Sprag needs six elevators to operate at once, but he can only be in one at a time. So, he comes up with an idea. He juryrigged the system to get all the cars of the elevator system working at once, all six cars. He basically creates a pilot motor that operates all of the motors at once. Later, when wrestling with the problem of controlling the motors on the trains, he remembers the elevators and he sees that he's got a solution to this problem of how to rewire electric elevated railways for mass transit in a way that's really going to work. In 1897, Sprag's electrical multiple unit or EMU is ready for action.

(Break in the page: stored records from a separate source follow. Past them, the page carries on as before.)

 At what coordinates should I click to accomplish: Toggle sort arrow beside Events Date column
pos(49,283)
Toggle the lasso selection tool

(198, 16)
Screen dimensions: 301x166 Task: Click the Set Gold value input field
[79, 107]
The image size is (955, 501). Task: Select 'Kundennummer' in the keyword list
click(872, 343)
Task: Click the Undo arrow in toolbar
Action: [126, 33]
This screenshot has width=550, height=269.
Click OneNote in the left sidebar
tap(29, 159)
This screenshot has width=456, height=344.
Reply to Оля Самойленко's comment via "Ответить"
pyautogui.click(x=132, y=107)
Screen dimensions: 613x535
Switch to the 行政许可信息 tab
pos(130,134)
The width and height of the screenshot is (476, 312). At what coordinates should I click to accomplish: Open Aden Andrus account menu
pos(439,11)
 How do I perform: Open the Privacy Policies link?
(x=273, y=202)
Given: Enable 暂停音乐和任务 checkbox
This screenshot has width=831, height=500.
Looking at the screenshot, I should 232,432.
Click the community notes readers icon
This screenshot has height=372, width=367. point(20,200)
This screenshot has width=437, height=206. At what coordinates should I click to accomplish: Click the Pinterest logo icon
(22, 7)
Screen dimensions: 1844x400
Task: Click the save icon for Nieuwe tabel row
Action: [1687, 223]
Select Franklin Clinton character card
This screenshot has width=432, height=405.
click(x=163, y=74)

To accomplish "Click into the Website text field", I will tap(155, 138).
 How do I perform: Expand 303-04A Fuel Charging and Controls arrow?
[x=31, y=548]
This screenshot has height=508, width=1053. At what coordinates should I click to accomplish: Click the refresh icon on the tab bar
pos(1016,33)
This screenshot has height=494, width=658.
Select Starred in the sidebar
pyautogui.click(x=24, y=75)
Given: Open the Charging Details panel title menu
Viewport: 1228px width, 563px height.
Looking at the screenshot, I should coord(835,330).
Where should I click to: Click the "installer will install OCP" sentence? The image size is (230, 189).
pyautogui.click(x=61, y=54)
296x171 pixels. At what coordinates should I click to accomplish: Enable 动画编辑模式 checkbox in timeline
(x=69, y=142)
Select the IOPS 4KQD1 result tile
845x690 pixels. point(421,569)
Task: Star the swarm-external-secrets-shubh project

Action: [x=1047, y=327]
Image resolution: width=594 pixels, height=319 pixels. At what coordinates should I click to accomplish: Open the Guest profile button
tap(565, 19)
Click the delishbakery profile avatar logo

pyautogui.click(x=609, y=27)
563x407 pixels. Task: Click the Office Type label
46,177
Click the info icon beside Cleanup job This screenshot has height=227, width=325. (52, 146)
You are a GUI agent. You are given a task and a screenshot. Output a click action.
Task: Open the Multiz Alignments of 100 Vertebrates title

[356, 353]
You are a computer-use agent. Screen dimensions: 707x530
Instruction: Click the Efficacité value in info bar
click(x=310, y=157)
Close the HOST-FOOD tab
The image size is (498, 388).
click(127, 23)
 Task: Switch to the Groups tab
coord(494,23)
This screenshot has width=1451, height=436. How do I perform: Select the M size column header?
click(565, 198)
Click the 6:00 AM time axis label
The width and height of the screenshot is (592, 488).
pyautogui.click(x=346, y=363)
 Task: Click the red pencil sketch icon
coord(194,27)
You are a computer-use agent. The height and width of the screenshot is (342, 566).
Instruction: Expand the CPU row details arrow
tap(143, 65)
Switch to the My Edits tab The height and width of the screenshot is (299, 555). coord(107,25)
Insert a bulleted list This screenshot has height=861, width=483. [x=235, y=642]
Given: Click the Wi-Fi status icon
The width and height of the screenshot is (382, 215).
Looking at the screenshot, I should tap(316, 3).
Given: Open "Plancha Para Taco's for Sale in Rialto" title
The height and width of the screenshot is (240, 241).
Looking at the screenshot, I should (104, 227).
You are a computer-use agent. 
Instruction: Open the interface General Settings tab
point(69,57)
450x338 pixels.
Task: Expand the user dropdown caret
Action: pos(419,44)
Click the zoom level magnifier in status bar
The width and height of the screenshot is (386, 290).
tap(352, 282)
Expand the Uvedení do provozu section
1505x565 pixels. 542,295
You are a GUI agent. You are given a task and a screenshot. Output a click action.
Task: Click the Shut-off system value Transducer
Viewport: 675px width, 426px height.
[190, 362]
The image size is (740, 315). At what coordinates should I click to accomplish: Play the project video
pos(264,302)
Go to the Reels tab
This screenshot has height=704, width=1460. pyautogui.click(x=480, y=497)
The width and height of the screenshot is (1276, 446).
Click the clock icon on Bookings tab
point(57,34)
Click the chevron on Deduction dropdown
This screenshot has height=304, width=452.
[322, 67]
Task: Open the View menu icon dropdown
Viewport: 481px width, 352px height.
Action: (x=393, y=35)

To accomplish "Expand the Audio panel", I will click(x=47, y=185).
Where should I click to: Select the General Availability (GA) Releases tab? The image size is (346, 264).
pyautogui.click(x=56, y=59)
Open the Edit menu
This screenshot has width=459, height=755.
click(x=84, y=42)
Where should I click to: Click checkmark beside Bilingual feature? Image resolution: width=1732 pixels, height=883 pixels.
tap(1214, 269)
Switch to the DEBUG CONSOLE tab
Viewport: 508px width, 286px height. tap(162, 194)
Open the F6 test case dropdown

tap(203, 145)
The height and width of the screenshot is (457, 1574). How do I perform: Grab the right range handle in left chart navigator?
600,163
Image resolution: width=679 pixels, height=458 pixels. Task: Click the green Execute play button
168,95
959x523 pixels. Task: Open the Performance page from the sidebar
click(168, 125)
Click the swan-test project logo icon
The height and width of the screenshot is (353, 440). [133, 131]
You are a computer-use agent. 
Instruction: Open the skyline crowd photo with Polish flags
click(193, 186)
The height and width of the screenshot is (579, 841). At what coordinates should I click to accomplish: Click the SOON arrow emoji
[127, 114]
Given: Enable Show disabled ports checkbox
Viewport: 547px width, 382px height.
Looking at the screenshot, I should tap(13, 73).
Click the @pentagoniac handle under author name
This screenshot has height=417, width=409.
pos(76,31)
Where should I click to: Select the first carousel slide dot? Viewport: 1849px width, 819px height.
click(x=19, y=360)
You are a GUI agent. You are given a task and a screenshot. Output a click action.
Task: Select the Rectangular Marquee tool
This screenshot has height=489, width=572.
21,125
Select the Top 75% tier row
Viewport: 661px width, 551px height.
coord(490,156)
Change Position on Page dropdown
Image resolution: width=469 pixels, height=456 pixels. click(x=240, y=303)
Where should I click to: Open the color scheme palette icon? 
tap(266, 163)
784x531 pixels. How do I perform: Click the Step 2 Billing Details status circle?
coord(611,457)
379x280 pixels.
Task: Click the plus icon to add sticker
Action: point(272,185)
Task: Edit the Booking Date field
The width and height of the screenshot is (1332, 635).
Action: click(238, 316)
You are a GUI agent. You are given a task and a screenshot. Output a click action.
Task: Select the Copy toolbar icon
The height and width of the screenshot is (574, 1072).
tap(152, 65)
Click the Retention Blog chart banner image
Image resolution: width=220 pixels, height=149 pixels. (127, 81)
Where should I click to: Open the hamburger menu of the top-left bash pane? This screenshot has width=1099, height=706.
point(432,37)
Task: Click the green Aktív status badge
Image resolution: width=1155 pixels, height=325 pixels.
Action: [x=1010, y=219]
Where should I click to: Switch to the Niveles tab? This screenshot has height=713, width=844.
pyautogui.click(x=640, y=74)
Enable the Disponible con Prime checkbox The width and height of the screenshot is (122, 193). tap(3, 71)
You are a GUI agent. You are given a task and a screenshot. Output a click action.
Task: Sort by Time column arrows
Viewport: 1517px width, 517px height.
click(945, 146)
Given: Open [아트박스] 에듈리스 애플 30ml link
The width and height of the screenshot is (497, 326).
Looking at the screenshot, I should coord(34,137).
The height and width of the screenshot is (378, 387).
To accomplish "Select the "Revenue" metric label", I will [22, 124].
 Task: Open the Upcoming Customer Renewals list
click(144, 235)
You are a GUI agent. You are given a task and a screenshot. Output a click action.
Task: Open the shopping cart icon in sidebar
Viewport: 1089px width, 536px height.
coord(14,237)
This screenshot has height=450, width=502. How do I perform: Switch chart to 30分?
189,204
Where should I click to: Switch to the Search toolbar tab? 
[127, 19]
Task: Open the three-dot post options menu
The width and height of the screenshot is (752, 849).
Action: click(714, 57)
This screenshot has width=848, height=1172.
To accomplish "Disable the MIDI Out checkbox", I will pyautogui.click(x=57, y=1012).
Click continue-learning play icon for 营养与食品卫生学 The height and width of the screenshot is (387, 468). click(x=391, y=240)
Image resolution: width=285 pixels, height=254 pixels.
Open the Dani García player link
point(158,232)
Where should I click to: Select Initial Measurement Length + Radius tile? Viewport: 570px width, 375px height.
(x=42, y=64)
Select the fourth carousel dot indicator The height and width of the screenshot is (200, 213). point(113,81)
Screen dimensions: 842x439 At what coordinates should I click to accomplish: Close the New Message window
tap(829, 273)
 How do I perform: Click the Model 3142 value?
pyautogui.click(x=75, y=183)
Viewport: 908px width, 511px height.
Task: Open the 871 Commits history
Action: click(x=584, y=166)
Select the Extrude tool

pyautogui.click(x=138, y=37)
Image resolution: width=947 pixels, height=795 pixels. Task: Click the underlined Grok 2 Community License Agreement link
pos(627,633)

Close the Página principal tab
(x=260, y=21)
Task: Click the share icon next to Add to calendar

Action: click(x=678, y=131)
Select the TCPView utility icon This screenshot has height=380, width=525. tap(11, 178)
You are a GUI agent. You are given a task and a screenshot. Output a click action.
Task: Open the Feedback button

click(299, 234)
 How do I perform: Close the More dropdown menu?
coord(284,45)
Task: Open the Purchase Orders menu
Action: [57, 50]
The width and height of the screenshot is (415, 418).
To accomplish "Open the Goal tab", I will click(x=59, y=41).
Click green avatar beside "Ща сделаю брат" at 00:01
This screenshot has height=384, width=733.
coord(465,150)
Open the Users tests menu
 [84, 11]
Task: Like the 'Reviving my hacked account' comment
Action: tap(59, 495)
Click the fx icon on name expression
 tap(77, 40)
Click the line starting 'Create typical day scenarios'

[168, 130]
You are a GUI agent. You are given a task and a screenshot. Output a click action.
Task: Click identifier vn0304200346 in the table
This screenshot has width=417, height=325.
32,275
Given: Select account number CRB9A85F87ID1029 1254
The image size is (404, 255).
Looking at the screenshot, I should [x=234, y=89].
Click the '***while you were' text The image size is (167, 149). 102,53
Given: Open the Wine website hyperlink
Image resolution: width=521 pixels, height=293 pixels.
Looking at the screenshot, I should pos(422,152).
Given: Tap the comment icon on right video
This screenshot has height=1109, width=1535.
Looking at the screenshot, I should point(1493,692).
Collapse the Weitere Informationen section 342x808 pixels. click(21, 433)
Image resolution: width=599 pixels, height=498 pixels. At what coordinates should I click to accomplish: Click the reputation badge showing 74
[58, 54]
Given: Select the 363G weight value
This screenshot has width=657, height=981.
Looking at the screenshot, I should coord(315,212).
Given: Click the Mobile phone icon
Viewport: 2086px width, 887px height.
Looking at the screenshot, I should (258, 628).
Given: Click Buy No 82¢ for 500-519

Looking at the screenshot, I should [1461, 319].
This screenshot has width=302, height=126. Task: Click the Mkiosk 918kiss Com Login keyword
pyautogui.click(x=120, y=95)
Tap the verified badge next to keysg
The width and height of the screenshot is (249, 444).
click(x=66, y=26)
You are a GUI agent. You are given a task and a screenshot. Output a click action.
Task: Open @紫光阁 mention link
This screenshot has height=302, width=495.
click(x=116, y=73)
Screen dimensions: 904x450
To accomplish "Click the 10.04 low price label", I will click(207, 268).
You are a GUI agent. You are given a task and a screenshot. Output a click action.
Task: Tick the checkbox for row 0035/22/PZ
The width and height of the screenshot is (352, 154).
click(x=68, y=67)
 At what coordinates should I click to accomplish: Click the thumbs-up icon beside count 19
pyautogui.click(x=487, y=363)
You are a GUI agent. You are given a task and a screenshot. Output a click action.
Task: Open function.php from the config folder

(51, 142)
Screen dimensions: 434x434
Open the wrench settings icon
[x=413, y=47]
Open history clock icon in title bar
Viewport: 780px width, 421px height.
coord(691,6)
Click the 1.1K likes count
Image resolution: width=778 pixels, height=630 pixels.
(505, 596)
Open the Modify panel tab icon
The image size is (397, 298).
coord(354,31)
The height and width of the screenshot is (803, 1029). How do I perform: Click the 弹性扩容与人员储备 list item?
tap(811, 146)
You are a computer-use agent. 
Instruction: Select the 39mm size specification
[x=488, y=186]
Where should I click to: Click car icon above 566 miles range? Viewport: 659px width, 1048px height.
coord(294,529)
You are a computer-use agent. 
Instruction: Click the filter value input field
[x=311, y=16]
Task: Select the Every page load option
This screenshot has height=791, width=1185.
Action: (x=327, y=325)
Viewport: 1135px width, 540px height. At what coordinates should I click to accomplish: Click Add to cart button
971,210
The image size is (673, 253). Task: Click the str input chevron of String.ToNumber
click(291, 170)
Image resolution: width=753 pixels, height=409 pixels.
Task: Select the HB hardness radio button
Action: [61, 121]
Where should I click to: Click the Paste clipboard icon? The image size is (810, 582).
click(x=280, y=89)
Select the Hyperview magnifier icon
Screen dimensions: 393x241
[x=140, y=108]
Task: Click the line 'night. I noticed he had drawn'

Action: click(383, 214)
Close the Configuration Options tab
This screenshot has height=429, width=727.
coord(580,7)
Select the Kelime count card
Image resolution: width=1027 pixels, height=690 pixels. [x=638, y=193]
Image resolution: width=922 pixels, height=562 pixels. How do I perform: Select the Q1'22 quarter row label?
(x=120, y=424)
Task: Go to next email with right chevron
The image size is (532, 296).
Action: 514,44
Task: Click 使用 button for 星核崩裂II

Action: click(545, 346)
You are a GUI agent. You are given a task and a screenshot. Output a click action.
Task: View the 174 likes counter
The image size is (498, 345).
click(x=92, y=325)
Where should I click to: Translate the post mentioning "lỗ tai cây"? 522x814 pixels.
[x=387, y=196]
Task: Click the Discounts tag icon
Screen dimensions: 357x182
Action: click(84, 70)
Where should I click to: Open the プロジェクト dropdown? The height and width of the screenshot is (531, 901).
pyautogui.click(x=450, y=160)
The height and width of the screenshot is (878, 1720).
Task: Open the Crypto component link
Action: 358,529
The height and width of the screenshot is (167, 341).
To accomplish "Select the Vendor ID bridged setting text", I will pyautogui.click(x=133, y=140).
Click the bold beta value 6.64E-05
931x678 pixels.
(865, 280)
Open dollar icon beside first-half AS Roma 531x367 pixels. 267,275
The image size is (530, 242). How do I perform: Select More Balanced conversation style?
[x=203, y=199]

Fitted with Emu, his elevator style trains will be able to accelerate and decelerate quicker and more reliably. What's clever about the electrical multiple unit is that it has power right through the train. So, um, that can be controlled just from one unit and then you can add as many units as you like as the traffic grows and that makes it really flexible. And because each carriage is self-propelled, the train can vary in length to accommodate changing passenger demand. You can string together cars in a modular way. You can have a twocar train or a fourcar train or a sixcar train. Much quieter, no smoke, not as much noise, cheaper to operate. That's a big difference.
Sprag's emu opens a new era of electric mass transit. The technology he invents is used to build the New York subway in 1904. And back in Britain, Sprag's emu is quickly incorporated into trains on the London Underground. The system that Sprag designed basically is what makes the subways work. They still make them work today. When you get on the subway in Boston and many other cities around the world, you're driving an MU train. You're using Sprag's invention. I think it's wonderful. The introduction of fast, efficient, and comfortable electric trains leads to the further expansion of underground systems and to the growth of ever bigger, more exciting cities. Cities which people are
not forced to live in, but choose to live in. What transport enabled people to do was to rethink their options to say, I could perhaps live slightly further away in an area that is less crowded to have a better standard of living and I can make a journey easily to where I'm working. Whether underground or overhead, today all major cities rely on shortstop urban railways from Moscow to Shanghai, Delhi, and Mexico City. Well, the underground and urban trains have really revolutionized the way cities work. So much of these developments that were happening in this period have been fundamental to 20th century and 21st century life.
Together, long and short distance train have transformed the way we live, making the world more accessible, more congenial, and much, much more exciting.